Balanceren tussen verschillende logica’s


‘Er wordt hard en toegewijd gewerkt en de netwerksamenwerking verloopt goed. Wel kent het CSG een aantal kwetsbare elementen waar aandacht voor moet zijn om de toekomstbestendigheid ervan te vergroten’ zegt onderzoeksprojectleider en manager van USBO advies, Marie-Jeanne Schiffelers.

De professionals van CSG willen zo goed mogelijke kwaliteit leveren. Zij moeten binnen de grenzen van de beschikbare middelen, tijd en capaciteit werken aan een moeilijke en spanningsvolle taak. CSG moet daarom, net als vele andere (netwerk)organisaties in het publieke domein, tegelijkertijd professioneel handelen, presteren en verantwoorden – en dat alles in een politieke/maatschappelijke context waarin de strijd om publieke middelen een belangrijke rol speelt. Met andere woorden: het CSG moet continu drie logica’s met elkaar combineren, namelijk de professionele-, de prestatie- en de politieke/publieke logica.

Het gaat de professionals eerst en vooral om het bieden van kwalitatief goede zorg aan slachtoffers van seksueel geweld

De professionele logica staat voor het CSG voorop. Het gaat de professionals eerst en vooral om het bieden van kwalitatief goede zorg aan slachtoffers van seksueel geweld. Kwaliteit is voor hen het centrale criterium waarop je het netwerk moet beoordelen. Het borgen van kwaliteit gebeurt onder meer in de vorm van werkafspraken, protocollen, routines, kwaliteitscriteria en convenanten. Het CSG wil hier nog een verdere kwaliteitsslag in maken door in te zetten op terugkerende visitaties, voorbeeldconvenanten en kwaliteitscriteria voor hulpverlening aan slachtoffers van seksueel geweld dat langer dan zeven dagen geleden heeft plaatsgevonden. Dat laatste is al grotendeels gerealiseerd.
--------
* [Vereisten]:
A. Kopieer uit de tekst over de logica's van het CSG het stuk van "Balanceren tussen verschillende" tot en met "advies, Marie-Jeanne Schiffelers." woordelijk.
B. Zet de tekst over de logica's van het CSG voort, te beginnen na de laatste zin.
De data spelen hierbij geen enkele rol.
--------
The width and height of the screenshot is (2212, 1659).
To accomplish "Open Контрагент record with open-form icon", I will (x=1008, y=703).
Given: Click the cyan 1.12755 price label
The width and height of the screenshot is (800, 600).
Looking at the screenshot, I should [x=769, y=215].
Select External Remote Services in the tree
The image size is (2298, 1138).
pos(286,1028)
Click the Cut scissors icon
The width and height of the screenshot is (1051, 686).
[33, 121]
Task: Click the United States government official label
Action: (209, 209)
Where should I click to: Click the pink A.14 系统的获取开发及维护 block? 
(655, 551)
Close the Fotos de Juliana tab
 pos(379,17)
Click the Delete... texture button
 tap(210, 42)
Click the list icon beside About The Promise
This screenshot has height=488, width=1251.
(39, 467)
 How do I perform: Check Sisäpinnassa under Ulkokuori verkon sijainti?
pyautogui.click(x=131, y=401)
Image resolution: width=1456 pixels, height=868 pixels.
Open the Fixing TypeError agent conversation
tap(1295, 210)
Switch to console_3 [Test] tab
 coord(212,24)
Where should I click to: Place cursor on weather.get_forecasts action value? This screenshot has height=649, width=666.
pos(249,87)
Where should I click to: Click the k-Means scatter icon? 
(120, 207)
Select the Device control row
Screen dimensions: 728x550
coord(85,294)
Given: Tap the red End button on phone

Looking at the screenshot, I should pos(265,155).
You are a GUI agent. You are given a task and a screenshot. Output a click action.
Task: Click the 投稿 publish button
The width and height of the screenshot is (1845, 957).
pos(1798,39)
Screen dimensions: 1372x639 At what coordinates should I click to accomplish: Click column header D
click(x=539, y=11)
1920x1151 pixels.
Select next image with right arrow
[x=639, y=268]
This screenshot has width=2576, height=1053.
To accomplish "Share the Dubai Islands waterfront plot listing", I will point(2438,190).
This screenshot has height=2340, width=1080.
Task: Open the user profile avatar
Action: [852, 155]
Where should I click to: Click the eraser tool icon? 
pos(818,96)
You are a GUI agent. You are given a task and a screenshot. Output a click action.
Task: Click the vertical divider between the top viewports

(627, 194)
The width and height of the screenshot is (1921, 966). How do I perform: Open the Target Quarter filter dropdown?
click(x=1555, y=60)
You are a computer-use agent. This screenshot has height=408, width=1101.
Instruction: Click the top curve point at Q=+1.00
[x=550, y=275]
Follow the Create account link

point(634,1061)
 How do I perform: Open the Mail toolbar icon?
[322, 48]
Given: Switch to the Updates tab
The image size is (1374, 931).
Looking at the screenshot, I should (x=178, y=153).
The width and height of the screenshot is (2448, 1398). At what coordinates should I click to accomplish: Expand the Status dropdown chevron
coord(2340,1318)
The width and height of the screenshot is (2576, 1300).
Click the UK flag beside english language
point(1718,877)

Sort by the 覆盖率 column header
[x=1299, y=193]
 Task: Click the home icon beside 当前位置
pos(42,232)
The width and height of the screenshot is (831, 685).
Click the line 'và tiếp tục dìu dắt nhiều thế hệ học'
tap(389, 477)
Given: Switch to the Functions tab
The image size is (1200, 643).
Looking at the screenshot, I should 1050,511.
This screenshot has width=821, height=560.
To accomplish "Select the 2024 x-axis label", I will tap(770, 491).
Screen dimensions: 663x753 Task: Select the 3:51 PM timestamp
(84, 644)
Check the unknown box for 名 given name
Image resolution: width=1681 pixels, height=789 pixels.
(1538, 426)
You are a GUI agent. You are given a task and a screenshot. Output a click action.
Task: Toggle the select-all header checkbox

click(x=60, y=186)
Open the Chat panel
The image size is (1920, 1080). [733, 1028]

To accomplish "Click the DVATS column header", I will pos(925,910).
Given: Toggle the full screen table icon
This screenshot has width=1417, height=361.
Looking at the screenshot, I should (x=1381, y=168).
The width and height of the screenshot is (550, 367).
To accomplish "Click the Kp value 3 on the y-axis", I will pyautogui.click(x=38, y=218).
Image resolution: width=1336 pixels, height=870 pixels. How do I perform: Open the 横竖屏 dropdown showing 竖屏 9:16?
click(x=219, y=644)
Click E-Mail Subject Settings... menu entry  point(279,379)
--------
* [Resultaten per opdracht]:
A.
Balanceren tussen verschillende logica’s


‘Er wordt hard en toegewijd gewerkt en de netwerksamenwerking verloopt goed. Wel kent het CSG een aantal kwetsbare elementen waar aandacht voor moet zijn om de toekomstbestendigheid ervan te vergroten’ zegt onderzoeksprojectleider en manager van USBO advies, Marie-Jeanne Schiffelers.

B.
De professionele logica staat echter onder druk van de prestatielogica. Door het toenemend aantal meldingen neemt de werkdruk toe en ervaren de CSG’s een duidelijke druk op de beschikbare middelen. De mogelijkheid om, aan iedereen die daarom vraagt, hulp te bieden komt daardoor ook onder druk te staan. Volgens zowel het landelijke als de regionale CSG’s zit hier het voornaamste knelpunt voor de toekomstbestendigheid van de centra. Het CSG heeft daarom vooral behoefte aan meer duidelijkheid over het financiële en bestuurlijke commitment van de verschillende overheidslagen (centraal en decentraal). Als er meer geld is, kunnen er bijvoorbeeld meer casemanagers komen om slachtoffers te begeleiden bij het doorlopen van de forensische, medische en psychologische stappen binnen het CSG.

Vanuit de politieke/publieke logica is de vraag in hoeverre het CSG als organisatie in staat is de financiers en netwerkorganisaties voldoende te betrekken bij de gedachtevorming over de toekomstige ontwikkelingen rondom de rol en taken van het CSG, de bijbehorende financiering en de betrokkenheid van de verschillende organisaties.

Het is belangrijk dat het CSG goed zicht heeft op de belangen van de verschillende organisaties in het netwerk

Om toe te groeien naar een toekomstbestendige organisatie is het creëren van breed en duurzaam draagvlak voor het werk van het CSG namelijk van belang. Daarvoor is het belangrijk dat zowel het landelijk als de regionale CSG’s goed zicht hebben op de belangen van de verschillende organisaties in het netwerk. Alleen zo kan goed gewerkt worden met verschillende en overeenkomende belangen en kan het gevoeld eigenaarschap verbreed worden, zo stellen de onderzoekers van USBO advies.

Een sterke gerichtheid op de kwaliteit van de hulpverlening is van groot belang maar een eenzijdige gerichtheid hierop kan maken dat de belangen van financiers en de netwerkorganisaties onvoldoende gezien worden.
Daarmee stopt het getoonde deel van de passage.